Шрифт:
Интервал:
Закладка:
Хлоя перебирает в уме все оскорбления, которые ей хочется бросить ему в лицо. Они достаточно хорошо знают друг друга, чтобы ударить по самым больным местам; они знают, что будет обиднее всего, знают слова, которые нельзя взять назад. Она встает и идет прочь, не дожидаясь его. Когда Джона ее догоняет, она ложится на землю – просто так, по приколу.
– Хло, что ты делаешь? Земля холодная. Ты простудишься.
Она лежит на забрызганной грязью траве, раскинувшись в позе звезды. Новый угол зрения весьма освежает. Прямой контакт с облаками. Но Джона не столь безответственный; он садится на корточки, стараясь не испачкать брюки.
– С тобой все хорошо?
– Нет. Все плохо.
Ветер пронизан светом, хрупким сиянием. Она смотрит на Джону одним глазом. Второй глаз прищурен.
– Я знаю, ты не была со мной счастлива, – говорит он, – но я подумал, что мы могли бы…
– На самом деле, мне кажется, нам надо расстаться. – Это произносится как утверждение, но предполагает совсем другое.
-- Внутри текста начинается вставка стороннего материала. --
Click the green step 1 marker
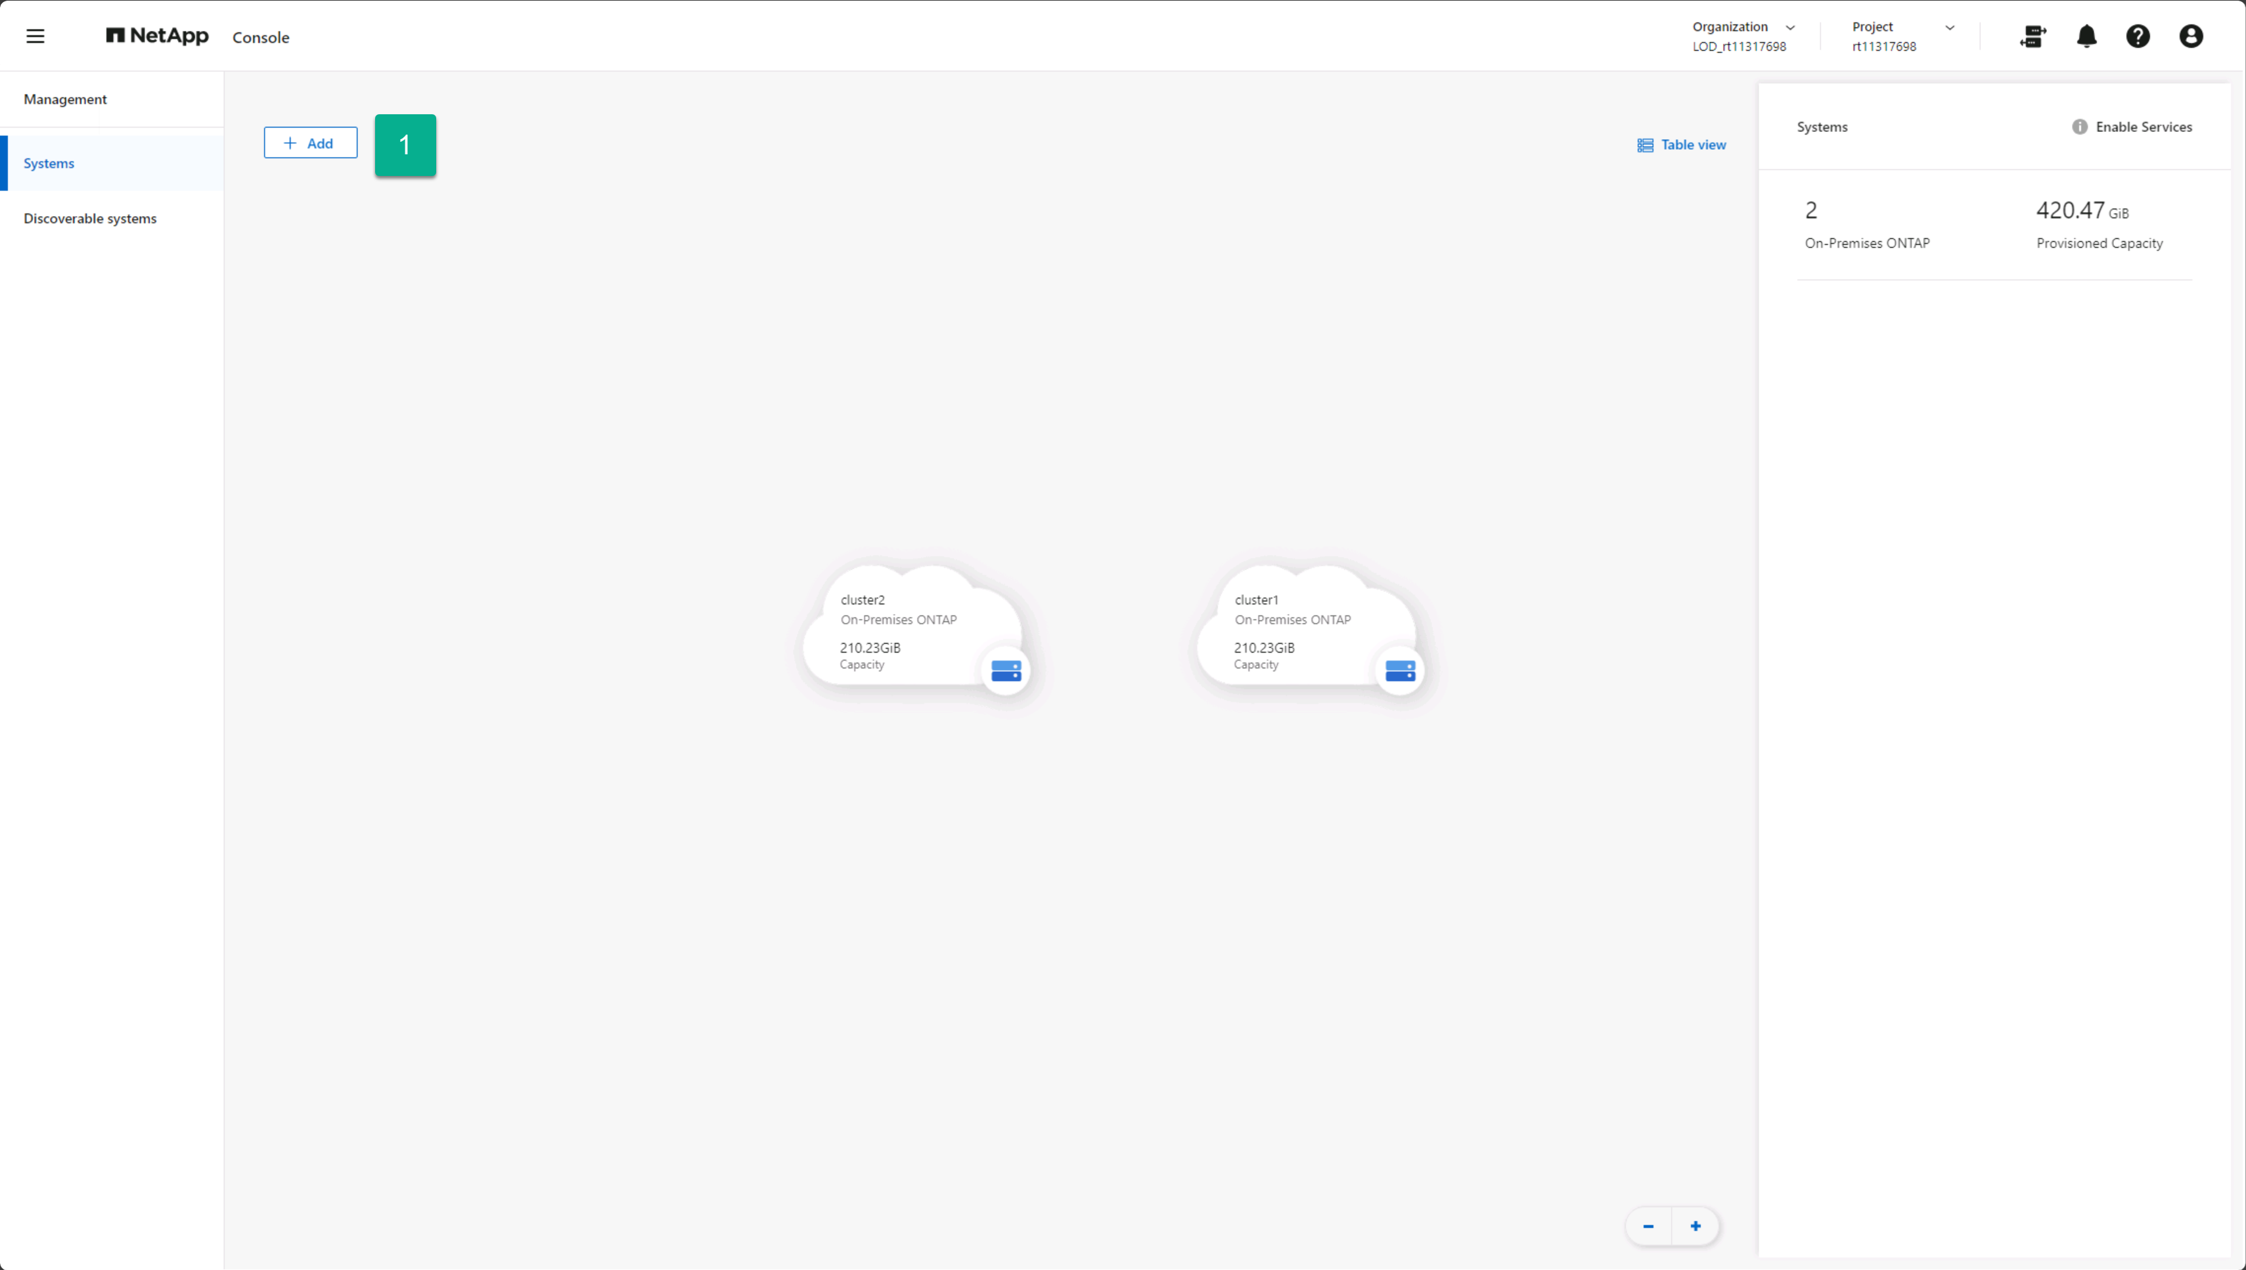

Это крик отчаяния, надежда на пылкий, возмущенный отклик. Но Джона молчит. Хлоя резко садится и хмурится. Она ожидала иного.
Он неуверенно мнется.
– Я надеялся, мы во всем разберемся. Не знаю, может быть, ты права… Я не слишком хорош в…
– Стало быть, решено.
– Хло, не надо драматизировать. Пойдем домой.
– Домой? Это куда?
Обломки их отношений разбросаны по всей квартире; диски и книги, альбом для эскизов, ее нижнее белье. Не так-то просто разделить две жизни, связанные друг с другом, но нити давно растрепались. По-прежнему в пальто и шапке Хлоя стоит посреди гостиной, как ребенок, забывший реплику в школьном спектакле.
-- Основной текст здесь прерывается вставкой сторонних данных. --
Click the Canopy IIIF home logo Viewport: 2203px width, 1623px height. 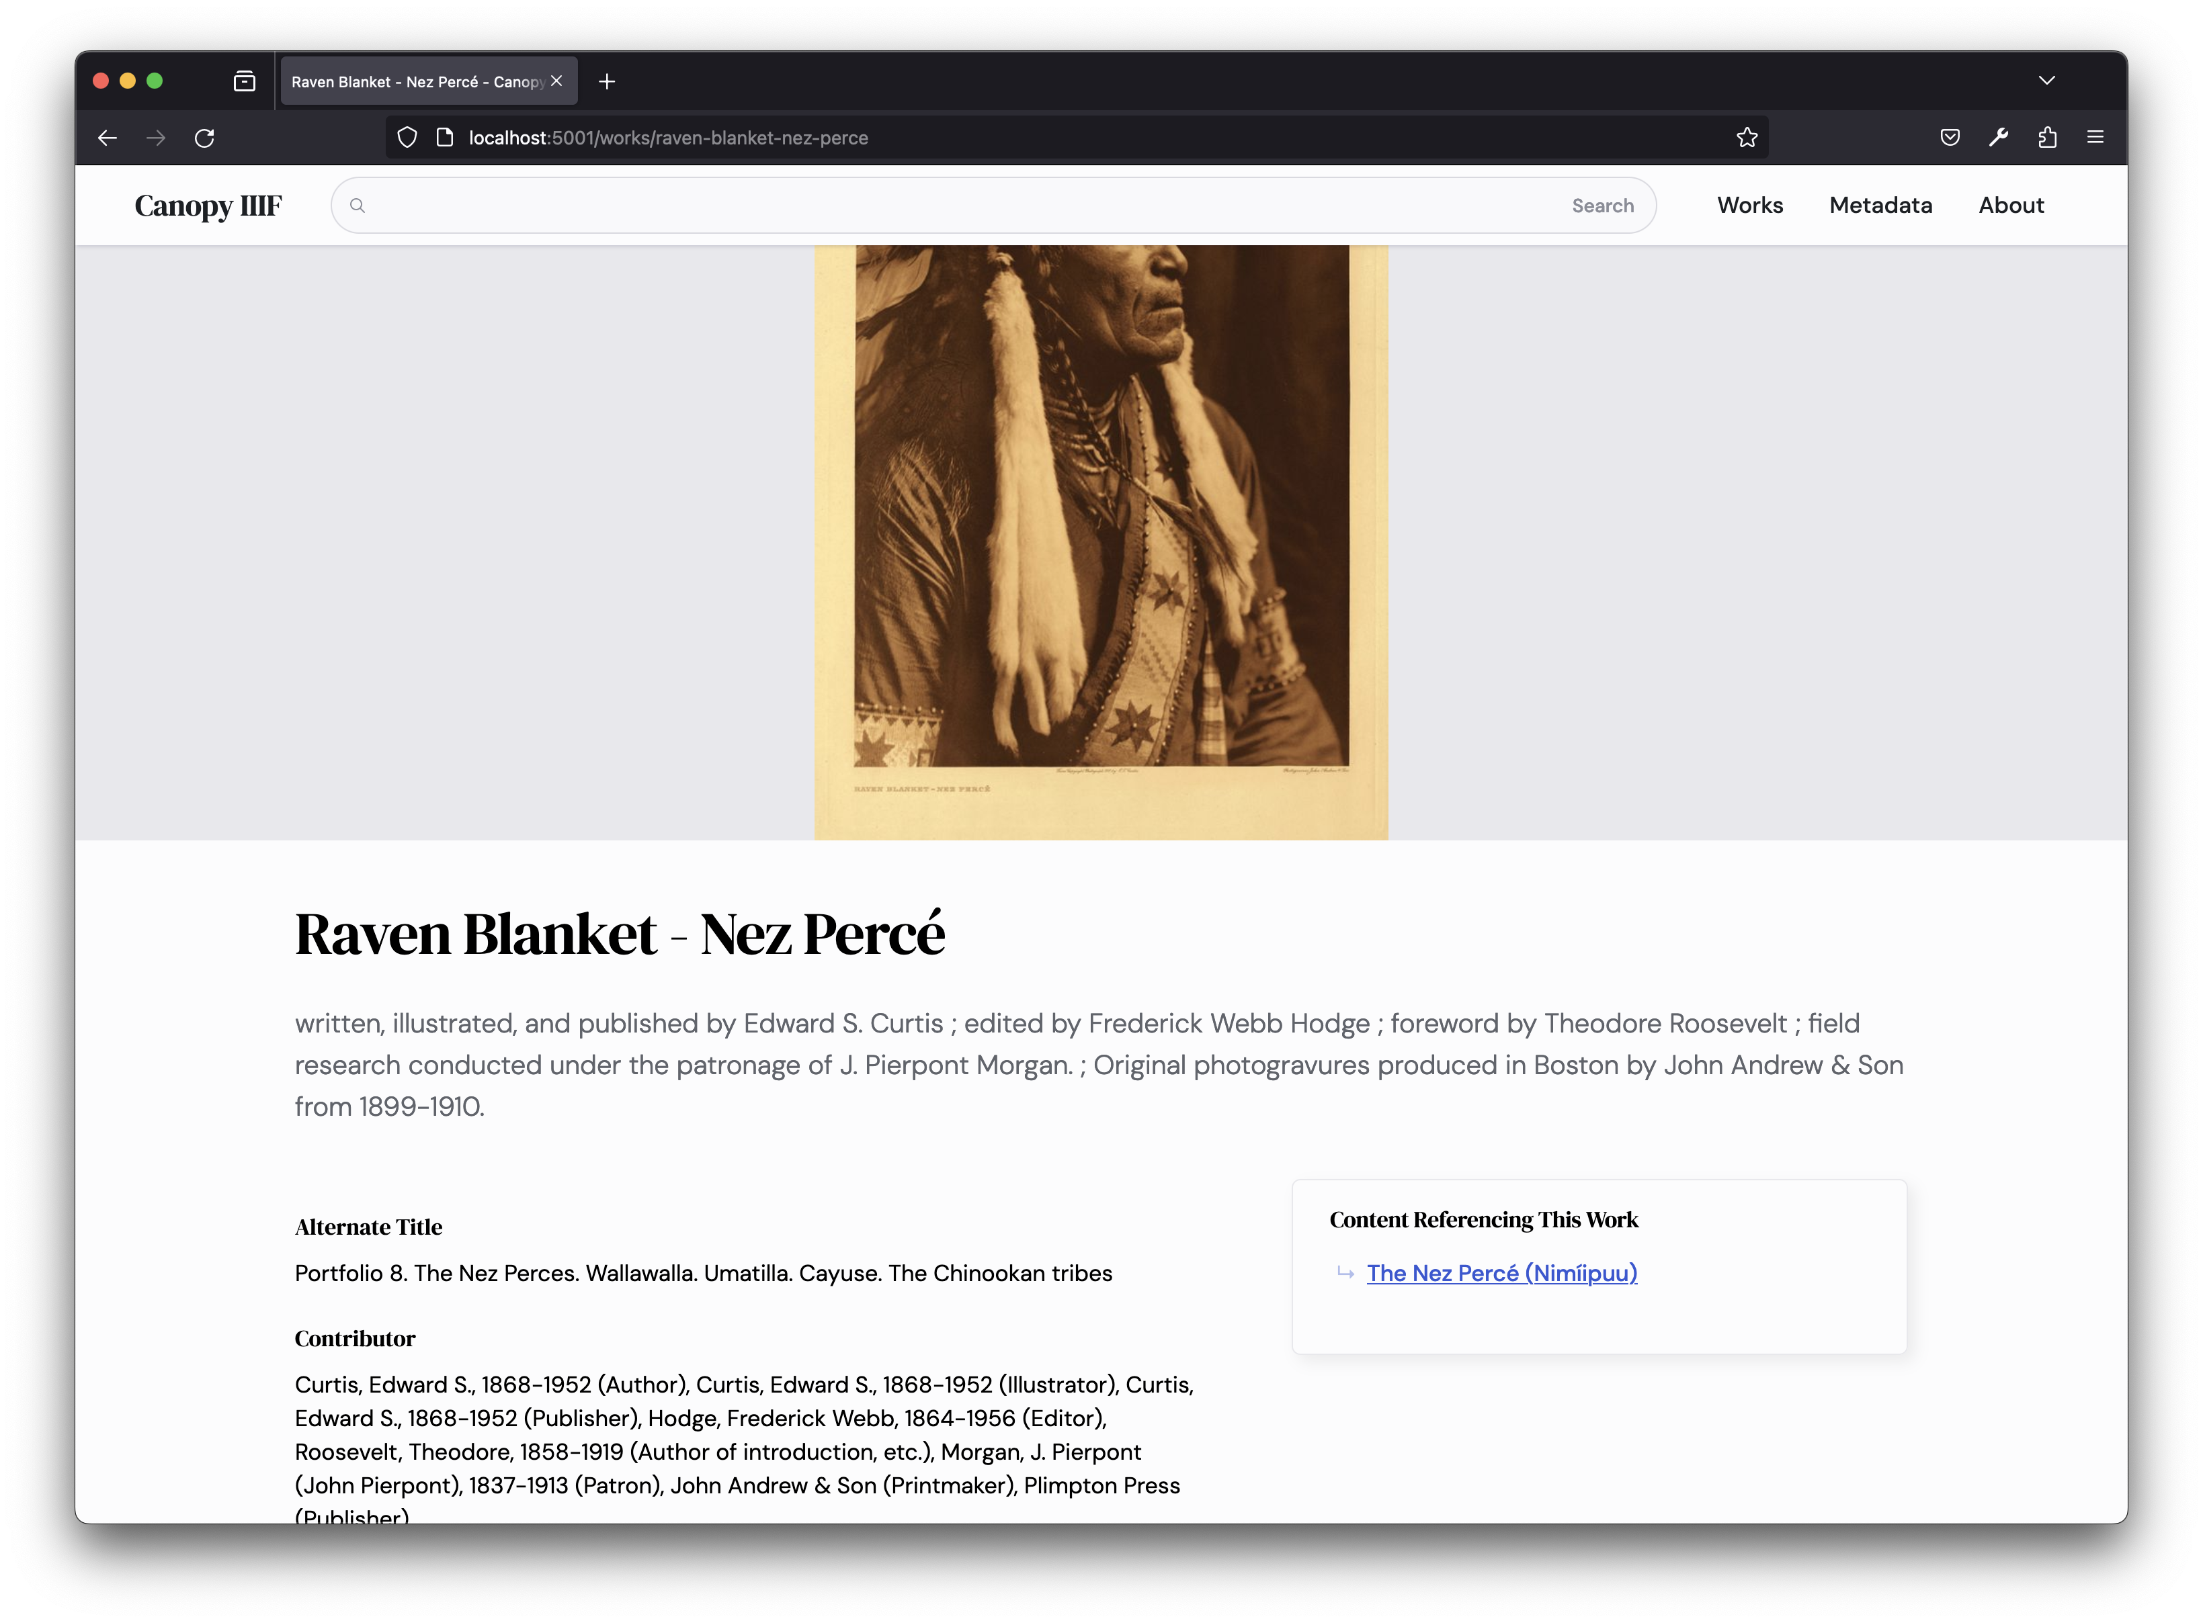208,205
Джона держится на расстоянии.
– Что тебе предложить?
– Ничего. – Она переминается с ноги на ногу и улыбается слабой улыбкой. – Или всё?
– Можно тебя обнять?
– Нет. – Она смотрит себе под ноги. – Мне будет больно.
– Где?
Она кладет руку себе на грудь. Джона подходит и накрывает ее руку своей рукой. Безмолвное утешение; квинтэссенция молчания. Она хочет сказать ему: любить тебя – как изучать иностранный язык. Он вытирает слезинку с ее щеки, и его влажный палец устремляется ей под юбку. Они раздвигают границы близости. Это больно? Этого хватит?
* * *
Одри с расстроенным видом обошла вокруг пагоды. Милли хотелось взять ее за руку и отвести к Гарри. Он еще с утра ушел к испытательным клумбам, где экзотические растения проверяют на зимостойкость. Пока Милли раздумывала, что делать, Одри пошла к выходу.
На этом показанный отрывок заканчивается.